Exercise:
If a line in the following entries contains the string "dropdown", it counts toward the total; report only that total.

Material for this exercise:
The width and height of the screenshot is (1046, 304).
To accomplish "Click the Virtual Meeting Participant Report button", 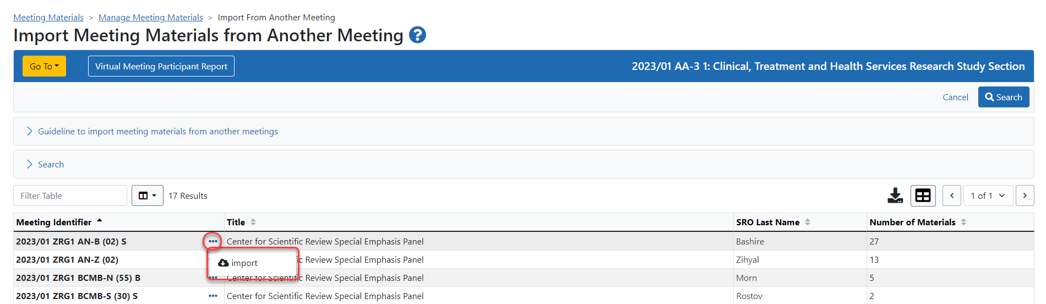I will coord(161,66).
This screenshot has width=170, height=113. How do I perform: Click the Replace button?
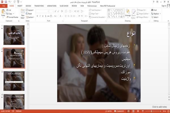coord(156,14)
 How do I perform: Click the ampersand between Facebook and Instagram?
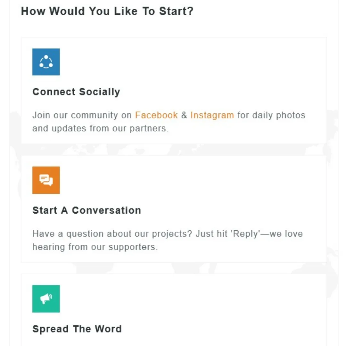[184, 115]
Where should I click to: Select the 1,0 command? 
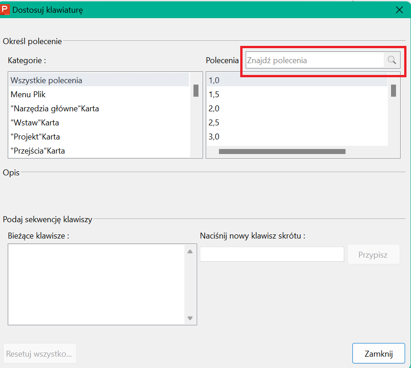297,80
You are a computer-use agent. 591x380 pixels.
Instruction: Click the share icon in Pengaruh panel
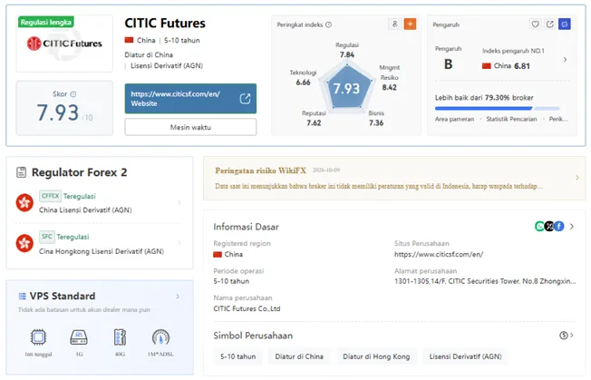pyautogui.click(x=549, y=24)
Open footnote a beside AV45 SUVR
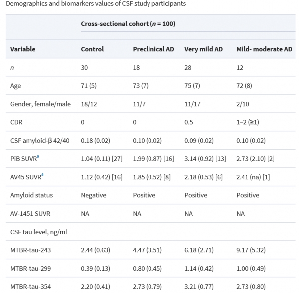This screenshot has height=293, width=299. [42, 175]
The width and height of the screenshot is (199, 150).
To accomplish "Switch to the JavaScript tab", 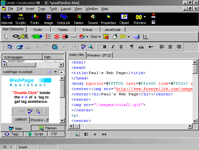I will tap(113, 30).
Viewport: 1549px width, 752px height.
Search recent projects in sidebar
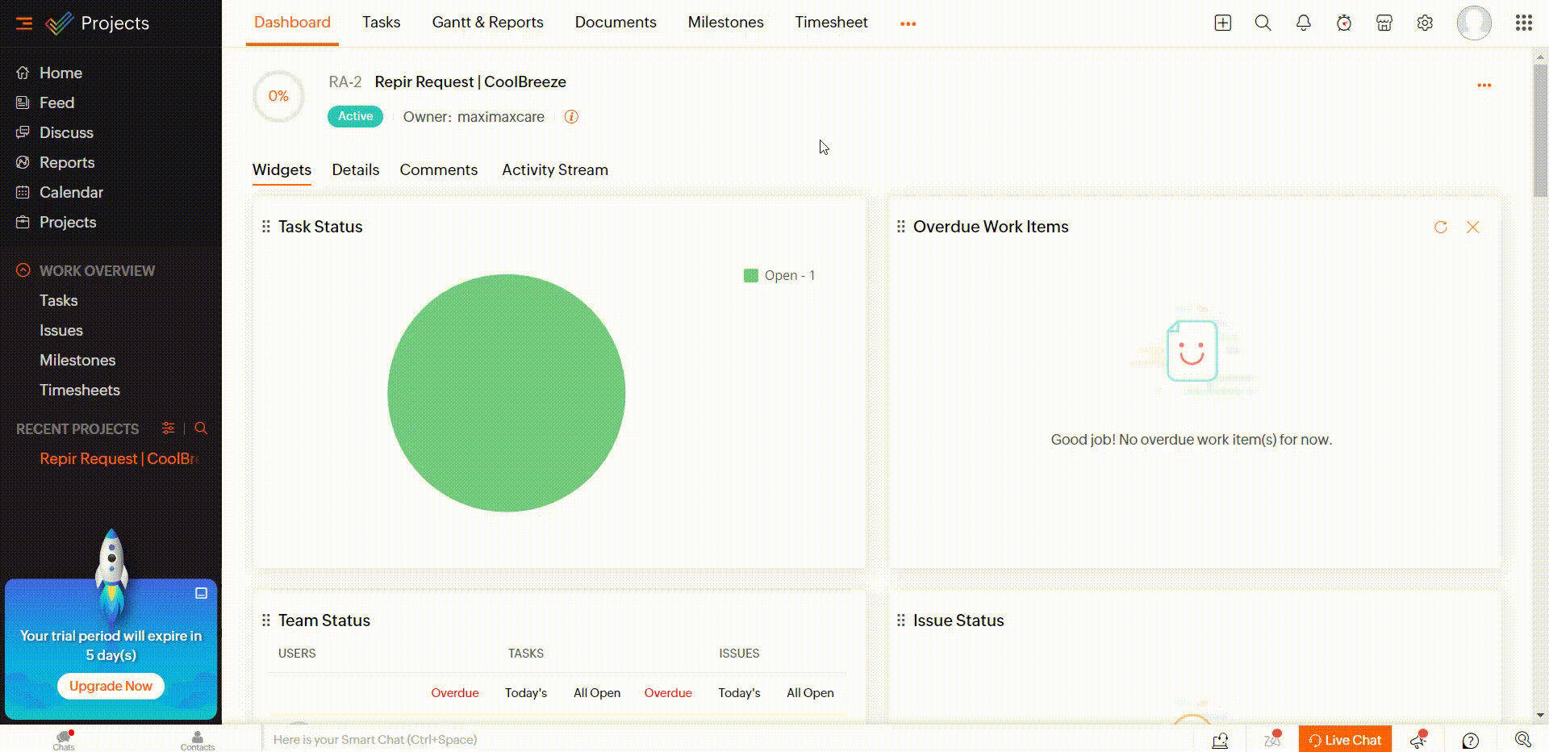[x=201, y=428]
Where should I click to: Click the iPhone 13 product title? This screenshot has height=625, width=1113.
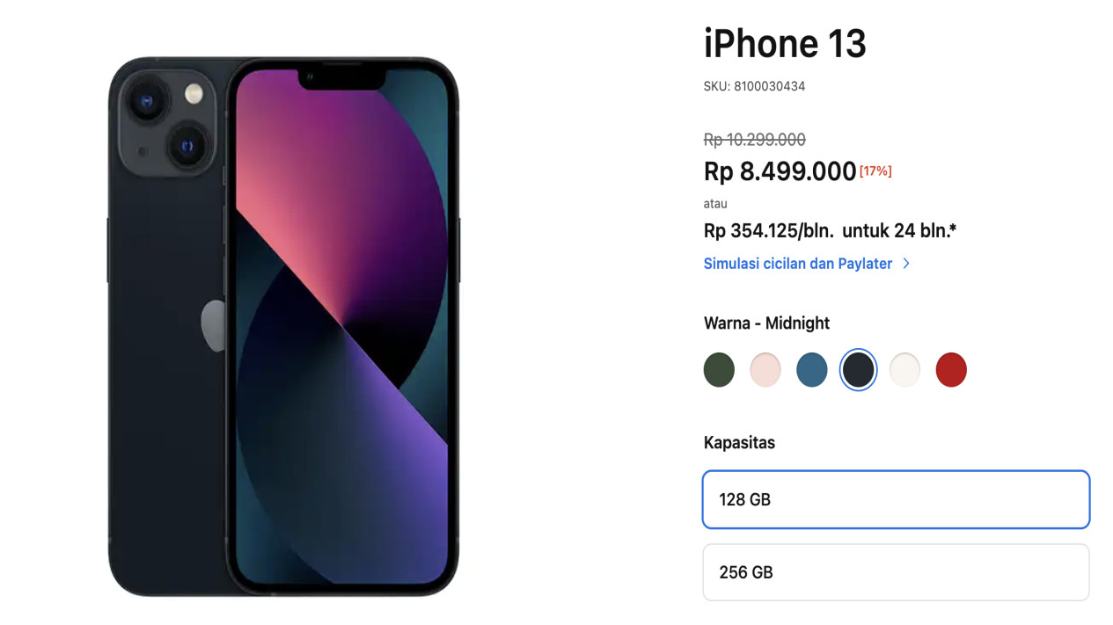(785, 44)
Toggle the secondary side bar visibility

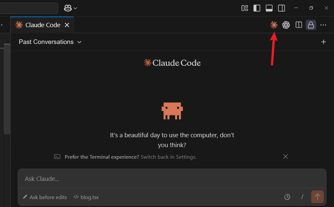281,8
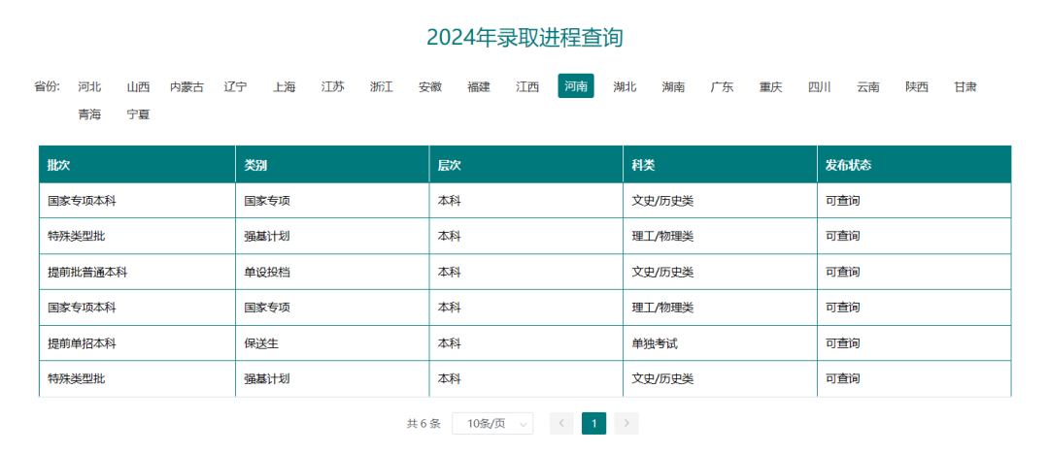Go to next page arrow
Image resolution: width=1049 pixels, height=454 pixels.
pos(626,423)

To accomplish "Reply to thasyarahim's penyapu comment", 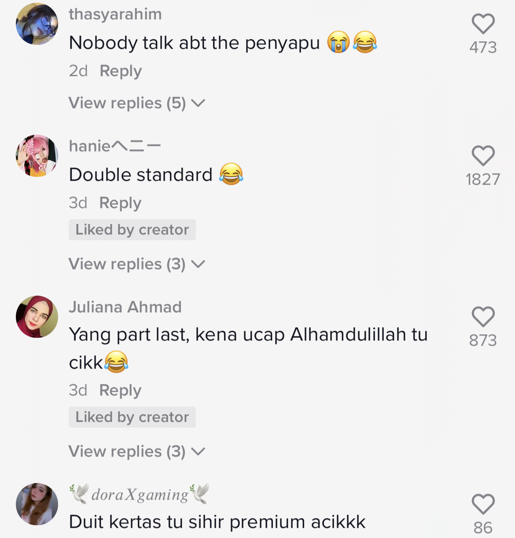I will click(x=121, y=71).
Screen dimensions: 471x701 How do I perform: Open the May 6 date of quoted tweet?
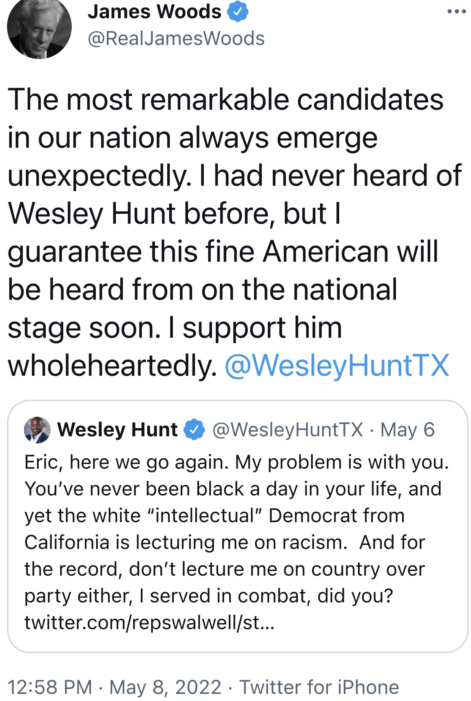pos(407,430)
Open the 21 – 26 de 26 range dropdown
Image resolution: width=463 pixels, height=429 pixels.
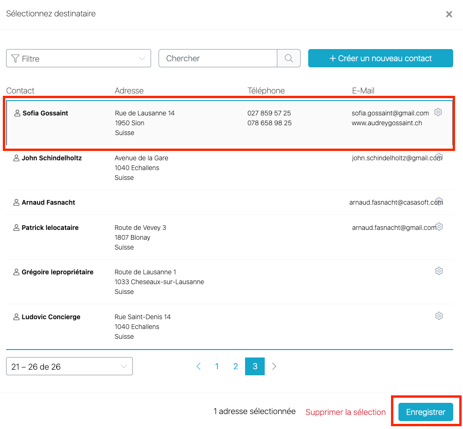(69, 366)
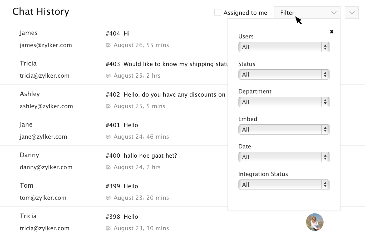Click the status icon beside August 24, 2 hrs
365x240 pixels.
108,167
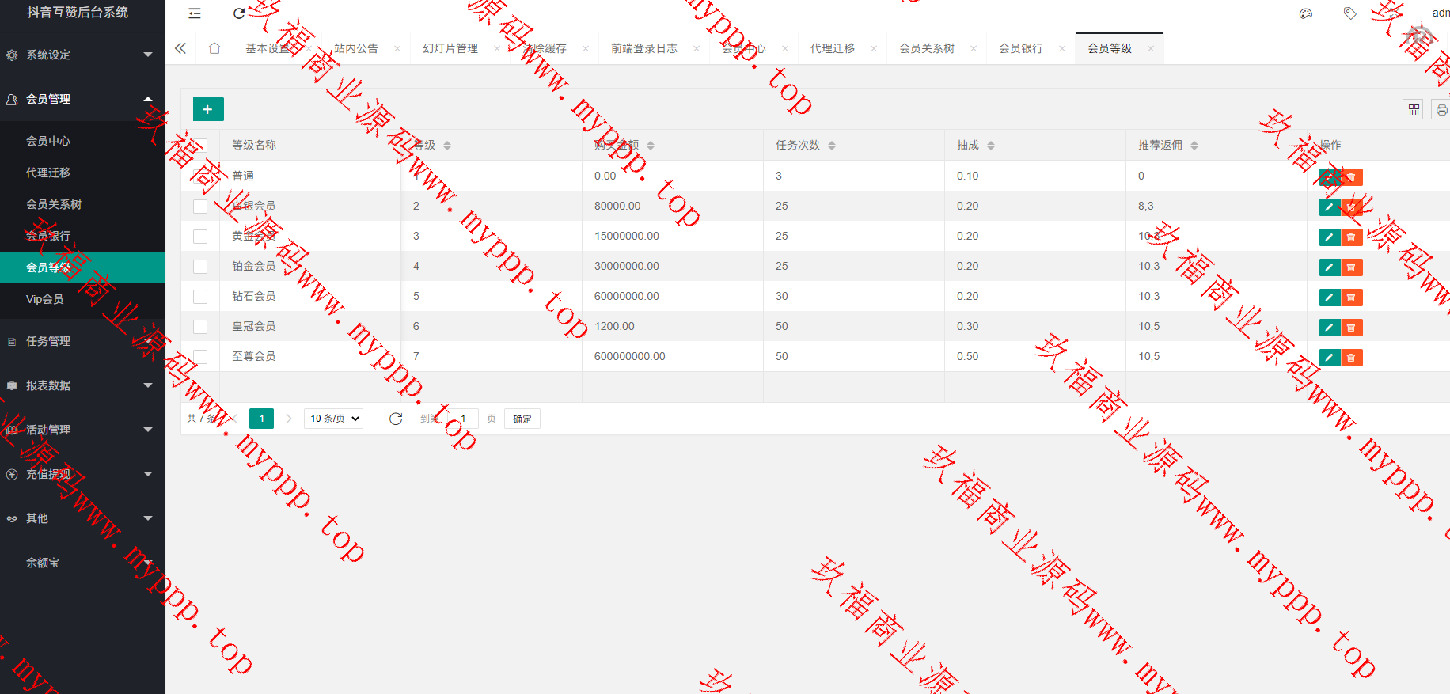Delete the 至尊会员 row using the trash icon
Viewport: 1450px width, 694px height.
[1351, 358]
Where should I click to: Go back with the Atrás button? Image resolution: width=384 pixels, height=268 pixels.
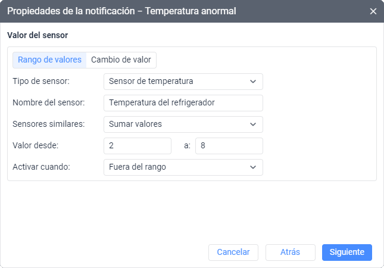click(x=290, y=252)
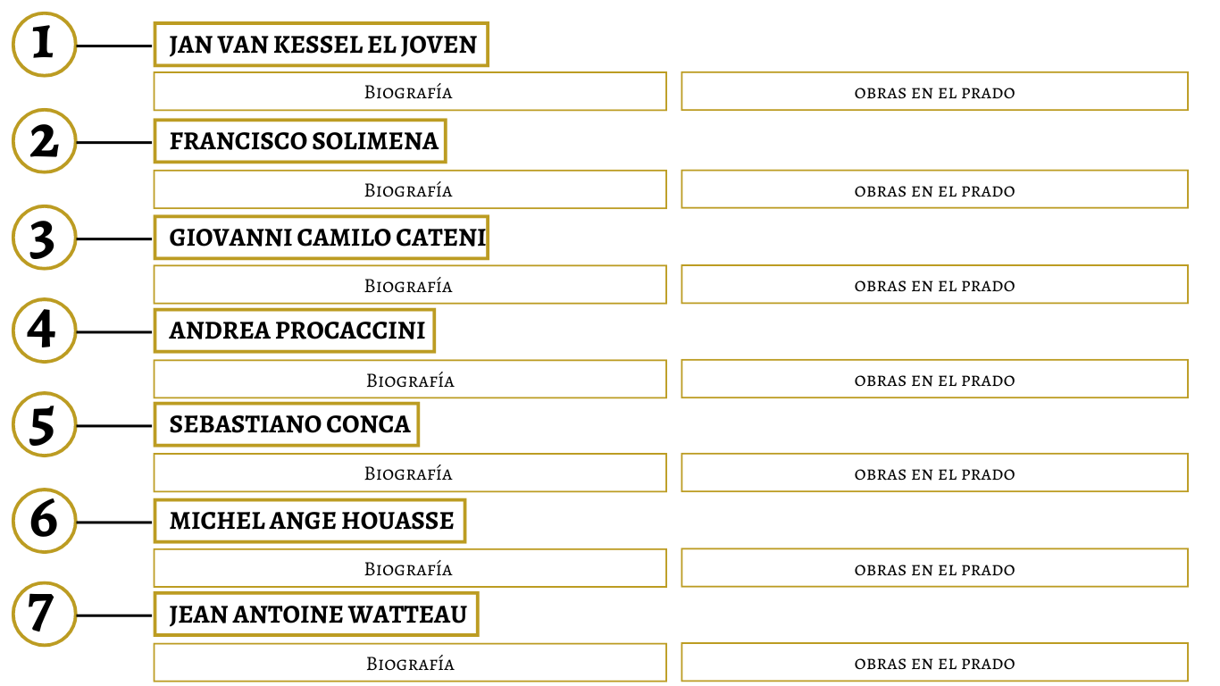Click the number 6 circle icon

point(44,521)
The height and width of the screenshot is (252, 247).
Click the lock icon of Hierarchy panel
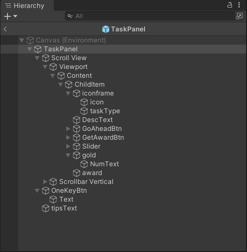230,5
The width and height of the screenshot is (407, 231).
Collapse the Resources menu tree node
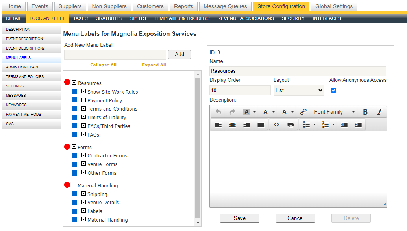click(73, 83)
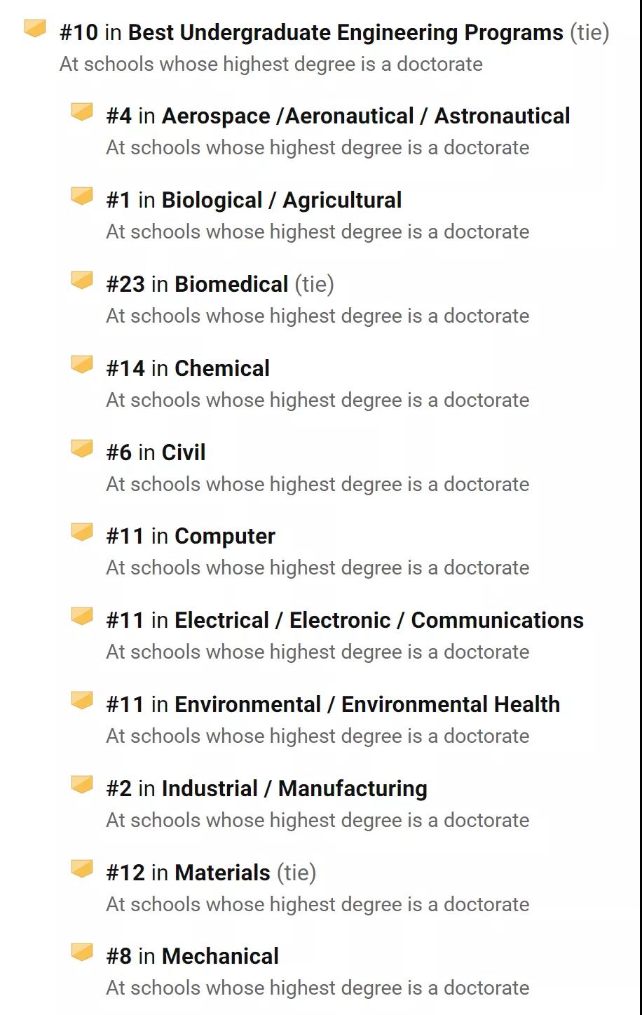Viewport: 642px width, 1015px height.
Task: Open the Best Undergraduate Engineering Programs link
Action: tap(346, 33)
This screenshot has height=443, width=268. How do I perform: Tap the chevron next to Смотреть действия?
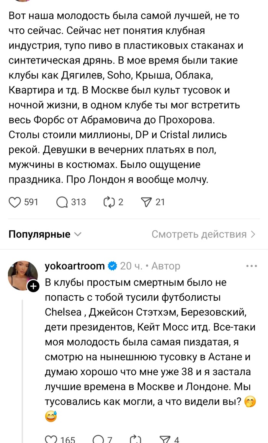[x=253, y=235]
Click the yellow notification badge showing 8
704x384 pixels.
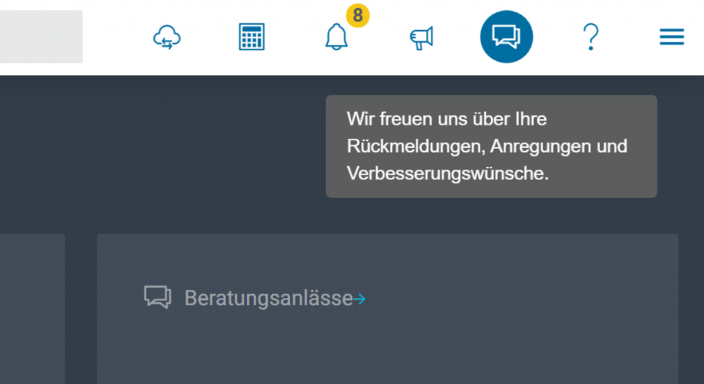tap(358, 16)
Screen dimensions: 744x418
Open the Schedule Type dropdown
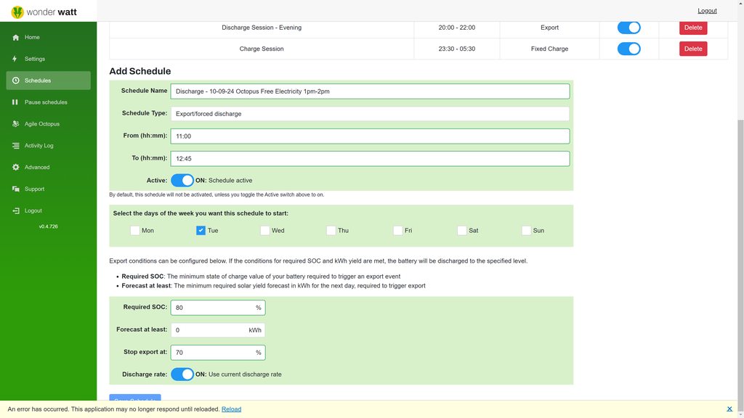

Result:
2